Which is where capital account convertibility becomes a necessity, alongside current account convertibility. China’s recent establishment of the Asia Infrastructure Investment Bank – a variation on the World Bank of sorts and to which Australia has signed up, displeasing the US – indicates Beijing is willing to play a bigger role in the international financial system. Analysts assume Beijing will point to the AIIB as reason for the renminbi’s inclusion in the SDR basket.
But it is not just as simple as Beijing suddenly announcing the renminbi will now float freely. Or as the Hawke-Keating government did in Australia in 1983, shutting down fixed foreign exchange markets on the Friday evening and open them again with a fully floating Aussie dollar on the Monday. There remain various hoops Beijing must jump through, with regard the reform of China’s financial markets, before the renminbi could realistically be rendered fully convertible.
The People’s Bank of China governor has outlined three policy actions that would be required up front: the revision of guidelines on exchange controls, the liberalisation of more Chinese financial markets, such as the bond market, and allowing investors inside and outside of China to make cross-border investments.

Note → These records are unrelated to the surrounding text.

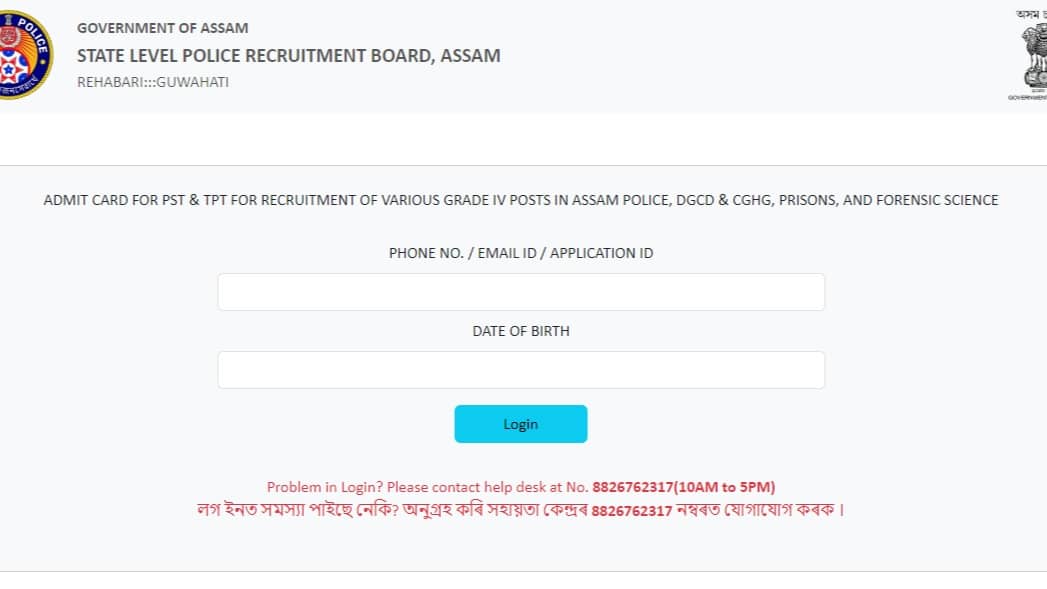The width and height of the screenshot is (1047, 589).
Task: Click the REHABARI:::GUWAHATI address text
Action: 153,82
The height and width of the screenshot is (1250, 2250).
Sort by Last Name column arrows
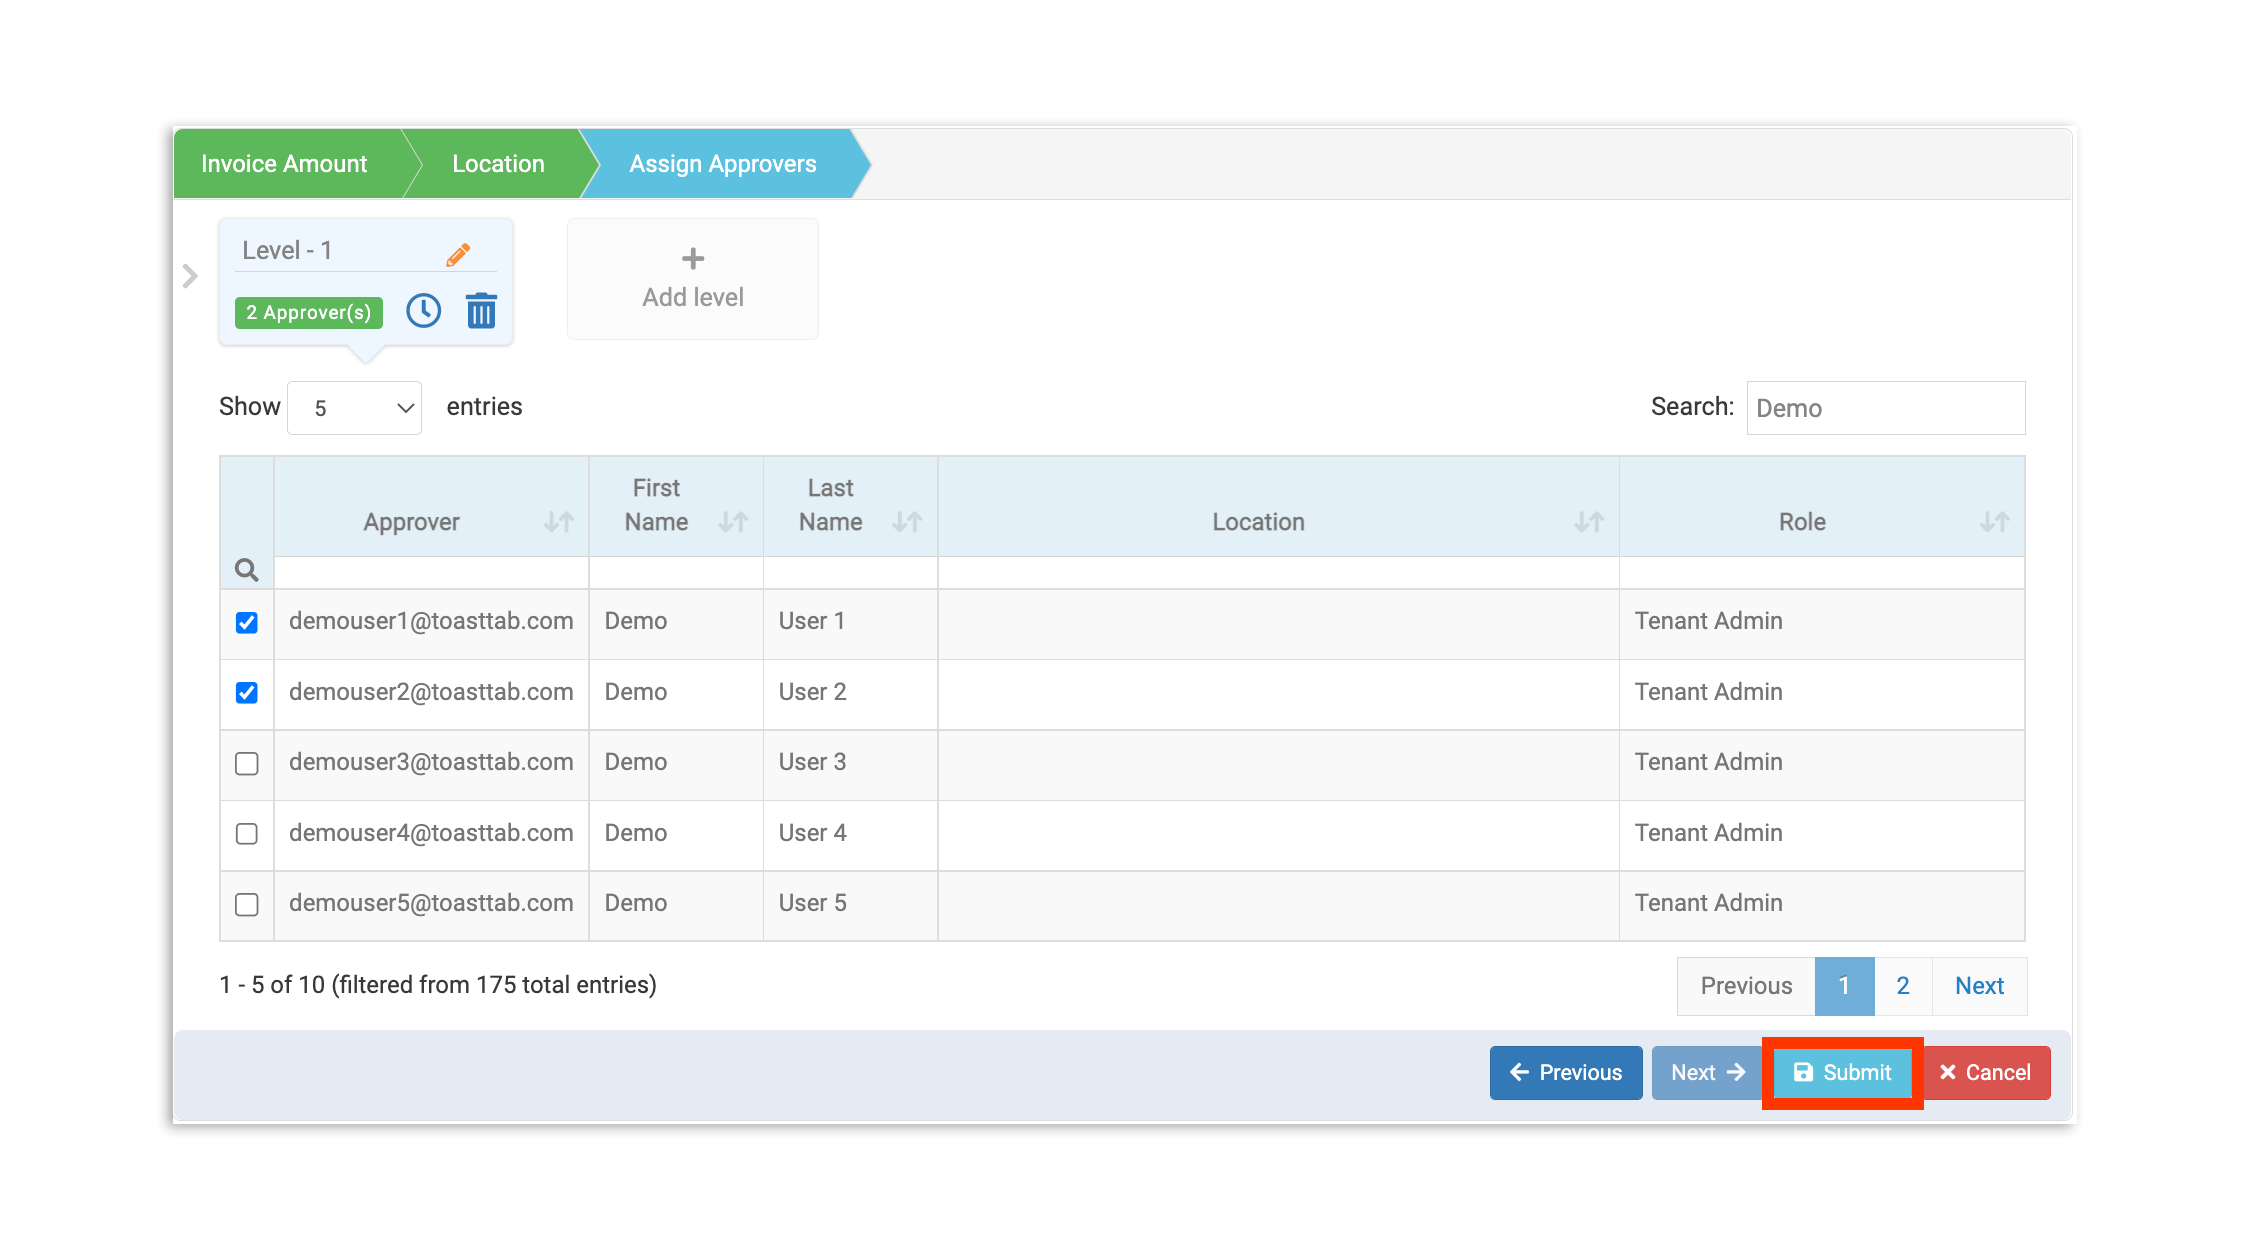click(907, 522)
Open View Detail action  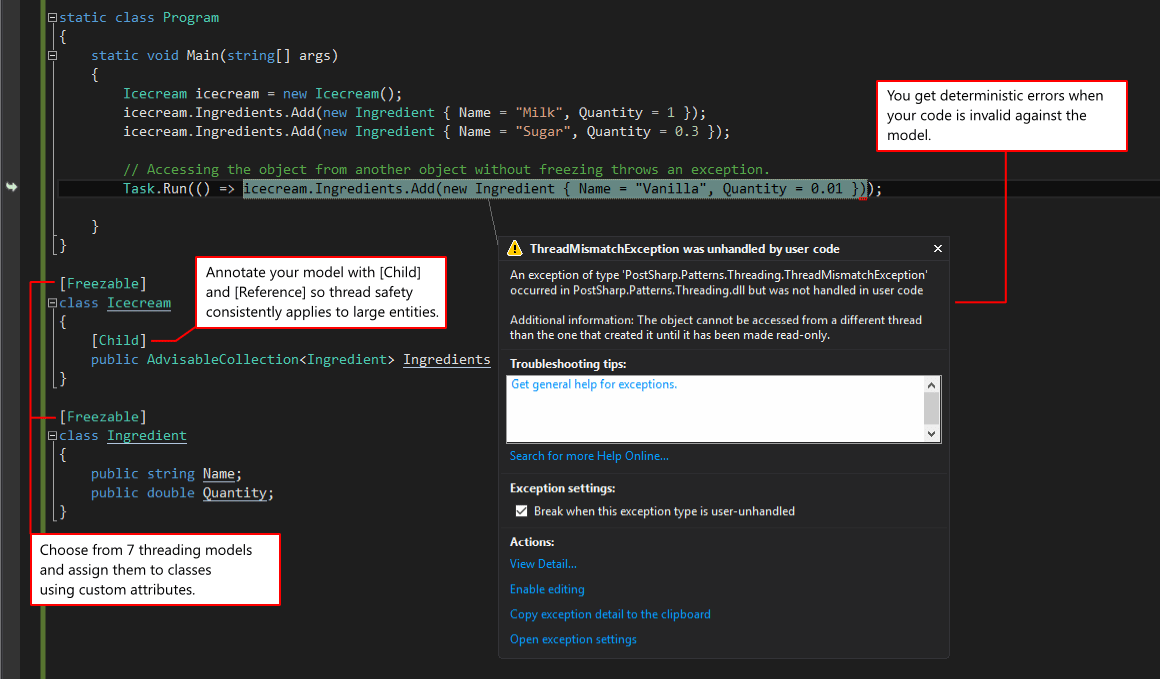tap(543, 564)
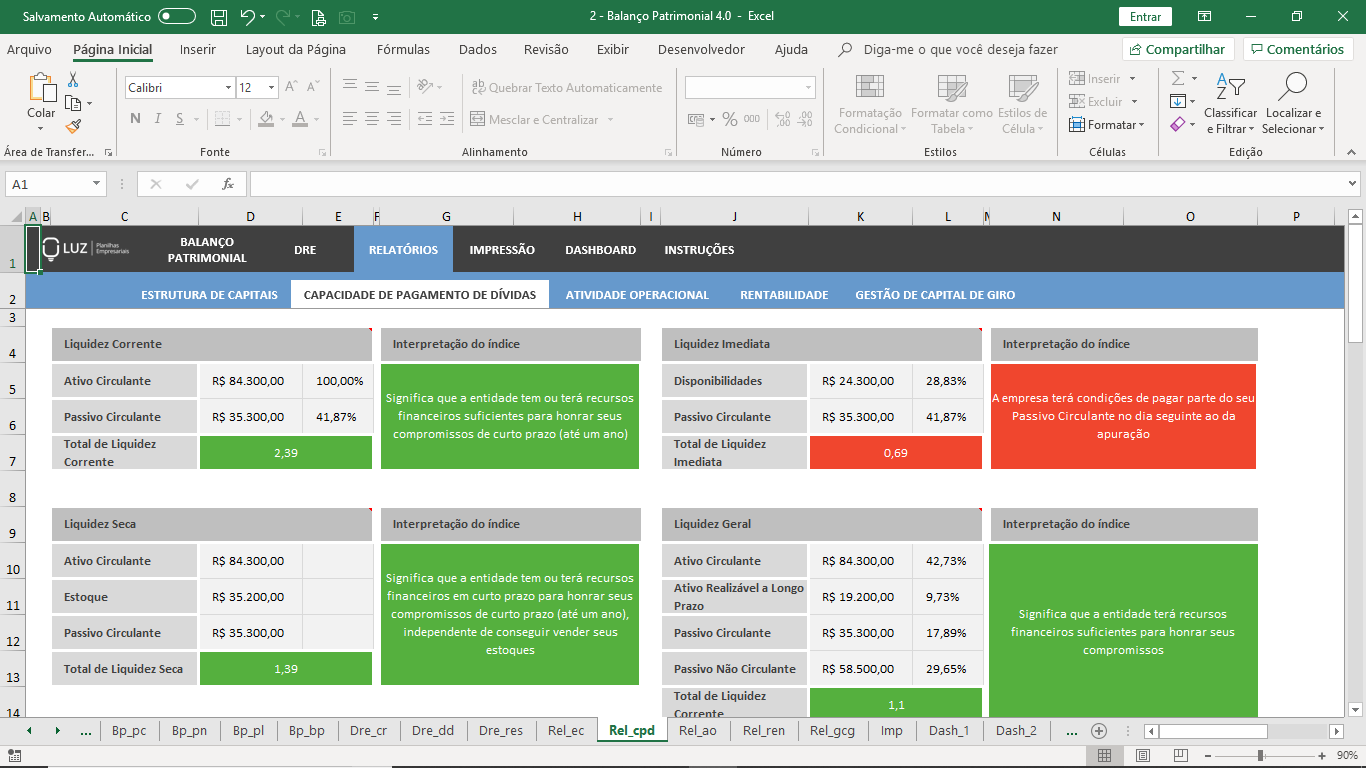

Once the capital account becomes fully convertible, Beijing risks a disruptive outflow of capital into foreign investments. Deutsche Bank assumes the government will be cautious in the early stages of liberalisation, having measures in place to control such outflows. But Deutsche also believes removing capital controls may lead to more inflows. Aside from foreigners currently facing restrictions on investment in mainland China, global interest rate differentials would favour such investment inflow. China’s current “cash rate” equivalent is 5.35%. Australia’s is 2.25%, and Australia is being swamped by offshore investors seeking better than the near-zero yields on offer elsewhere.
The PBoC would need to carefully consider its rate setting mechanism. And the PBoC also currently sets a deposit rate, as well as a lending rate, which it will need to abandon. And Beijing will need to address the issue of the two stock markets – one in Shanghai and one in Hong Kong – that operate for locals and foreigners respectively.
CBA analysts see various obstacles on the path to full renminbi convertibility. In floating the renminbi, Beijing will no longer be able to return to a currency peg against the US dollar, as it has done on occasion in times of crises. Deposit rates will no longer be able to under government control. And a wider issue is that of the Chinese banking system. Despite being well capitalised, non-performing loans continue to accumulate in China’s banks and large state-owned banks have not yet fully shifted to operating under market-based principals.
CBA believes the greater risk to the renminbi, once convertible, is to the outflow side of the equation, given the currently weak macroeconomic backdrop and expected policy normalisation (the first Fed rate rise) in the US. The analysts do not see inclusion in the SDR as guaranteeing currency inflows. But certainly Beijing will need to weigh up the possibility of currency inflows, which would serve to appreciate the renminbi. The recently released Chinese trade data for March showed a much bigger than expected plunge in Chinese exports, which many exporters blame on a too-high renminbi exchange rate to QE-supported currencies such as the euro and yen.
CBA believes Beijing is being rather ambitious in assuming the renminbi could be accepted into the SDR basket this year. If rejected, China can apply again next year. Deutsche Bank is ascribing a 40% chance of acceptance this year and a 70% chance in 2016.
“We believe the market may be surprised in the next few years,” says Deutsche, “by how fast China moves on renminbi internationalisation and capital account liberalisation”.